The "Shirazi era" refers to a mythic origin in the history of Southeast Africa (and especially Tanzania), between the 13th century and 15th century. Many Swahili in the central coastal region claim that their towns were founded by Persians from the Shiraz region in the 13th century. Once accepted as fact, modern research has disproved a Shirazi origin for the Swahili towns, instead emphasizing various social factors that induced claiming this identity.

History
The most likely origin for the stories about the Shirazi is from Muslim inhabitants of the Lamu Archipelago who moved south in the 10th and 11th centuries. They brought with them a coinage tradition and localized form of Islam. These Africans migrants seem to have developed a concept of Shirazi origin as they moved further southwards, near Malindi and Mombasa, along the Mrima coast.
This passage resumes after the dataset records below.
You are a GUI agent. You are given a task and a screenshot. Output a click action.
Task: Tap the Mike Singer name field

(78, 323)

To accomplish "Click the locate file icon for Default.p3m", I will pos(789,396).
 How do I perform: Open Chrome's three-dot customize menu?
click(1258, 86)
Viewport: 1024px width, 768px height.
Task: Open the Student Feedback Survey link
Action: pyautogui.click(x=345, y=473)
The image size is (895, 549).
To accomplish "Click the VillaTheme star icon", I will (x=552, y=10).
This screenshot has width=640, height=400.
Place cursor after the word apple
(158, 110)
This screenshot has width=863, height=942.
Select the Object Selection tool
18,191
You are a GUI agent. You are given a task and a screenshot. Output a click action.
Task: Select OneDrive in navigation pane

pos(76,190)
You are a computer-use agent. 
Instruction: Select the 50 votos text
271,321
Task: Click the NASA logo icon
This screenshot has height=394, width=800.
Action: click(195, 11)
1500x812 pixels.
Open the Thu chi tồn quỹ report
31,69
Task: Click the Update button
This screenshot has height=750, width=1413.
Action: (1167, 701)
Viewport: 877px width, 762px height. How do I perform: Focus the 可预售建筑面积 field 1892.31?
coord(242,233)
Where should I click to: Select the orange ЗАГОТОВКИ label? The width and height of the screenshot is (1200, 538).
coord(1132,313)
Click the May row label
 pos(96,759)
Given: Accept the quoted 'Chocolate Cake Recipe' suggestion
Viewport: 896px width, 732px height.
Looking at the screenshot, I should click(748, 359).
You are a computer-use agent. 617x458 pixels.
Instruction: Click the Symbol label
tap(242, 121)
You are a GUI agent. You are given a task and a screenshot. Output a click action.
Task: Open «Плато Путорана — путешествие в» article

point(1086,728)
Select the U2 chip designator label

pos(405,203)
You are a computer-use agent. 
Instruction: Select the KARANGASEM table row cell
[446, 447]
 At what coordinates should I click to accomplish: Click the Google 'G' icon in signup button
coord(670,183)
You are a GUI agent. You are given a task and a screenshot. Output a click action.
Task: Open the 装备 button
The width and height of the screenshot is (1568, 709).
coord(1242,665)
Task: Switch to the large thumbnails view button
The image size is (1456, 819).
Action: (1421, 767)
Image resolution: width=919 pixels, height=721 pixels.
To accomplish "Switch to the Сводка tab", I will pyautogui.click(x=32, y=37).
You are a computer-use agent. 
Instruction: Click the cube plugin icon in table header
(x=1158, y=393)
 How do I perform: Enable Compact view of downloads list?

The longstanding trade connections with the Persian Gulf gave credence to these myths. In addition, because most Muslim societies are patrilineal, one can claim distant identities through paternal lines regardless of the composition of the majority of one's ancestry. The so-called Shirazi tradition represents the arrival of Islam in these eras, one reason it has proven so long lasting.

Extant mosques and coins demonstrate that the "Shirazi" were not Middle Eastern immigrants, but northern Swahili Muslims. They moved south, founding mosques, introducing coinage and elaborately carved inscriptions and mihrabs. They should be interpreted as indigenous African Muslims who played the politics of the Middle East to their advantage. Some still use this foundation myth a millennium later to assert their authority, even though the myth's context has long been forgotten.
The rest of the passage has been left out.